Ta współpraca z Andersonem na początku zeszłego sezonu to jak dla mnie mit który sprawił że od tego czasu obydwaj jadą w pewnym sensie "na nazwisku". Ok, wygraliśmy efektownie z kilkoma drużynami grając niezłą piłkę. Ale spójrzmy na szczegóły. Z kim graliśmy? Tottenham był w dołku, Arsenal w rowie mariańskim+spadkowicz Bolton. A pomoc w tych meczach wcale nie wyglądała tak efektownie jak wyniki, z Arsenalem równie dobrze mogłoby się skończyć nie 8:2 a 8:6. Wyniki zawdzięczaliśmy głównie nieźle funkcjonującym skrzydłom i Rooneyowi który złapał formę. Anderson z Cleverleyem często nie nadążali w tyłach przez co tworzyły się ogromne luki. Ok, z drugiej strony pokazali kilka ciekawych zagrań z przodu.


RE: Tom Cleverley - Foster - 31-05-2013 11:05

Właśnie nasza druga linia wygląda bardzo efektywnie wtedy. A nic dziwnego, że w środku pola była spora dziura, skoro zarówno Tom i Anderson są ofensywnie usposobionymi pomocnikami.

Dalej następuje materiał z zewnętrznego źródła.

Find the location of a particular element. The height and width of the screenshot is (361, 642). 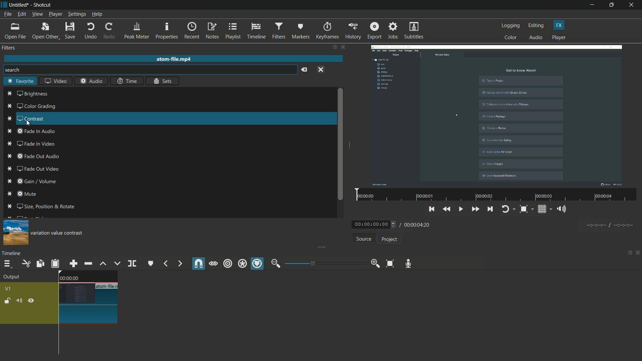

redo is located at coordinates (109, 31).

Tak samo by to wyglądało jakbyś w środku ustawił Scholesa i Lamparda.
Jadą na nazwisko? Żeby jechać na nazwisko trzeba go sobie najpierw wyrobić, a obu panom do tego daleko, szczególnie temu z Brazylii.

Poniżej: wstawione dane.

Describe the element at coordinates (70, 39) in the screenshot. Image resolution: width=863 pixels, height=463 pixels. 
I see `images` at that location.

RE: Tom Cleverley - michal94klb - 31-05-2013 11:11

Tak, tylko że od tego czasu sporo osób powtarza żeby dawać szanse Andersonowi i Cleverleyowi bo wtedy było tak fajnie, miło i słodko.


RE: Tom Cleverley - Foster - 31-05-2013 11:17

Tom w tym sezonie potwierdził, że jest naprawdę solidny zawodnikiem, który może z czasem wyrośnie na czołową postać. Także nie widzę powodu by przestać stawiać na Anglika. Z Andersonem jest inna sprawa, ale to nie temat o nim, także nie ma co dyskutować.


RE: Tom Cleverley - michal94klb - 31-05-2013 11:23

Cleverley jest solidny, pełna zgoda, nie chcę zrobić tu z niego żadnego szmaciarza który ma problemy z kopnięciem piłki przed siebie. Zwykły ligowy średniak jakich wiele. Zdecydowanie Carrickowi przydałby się godniejszy partner.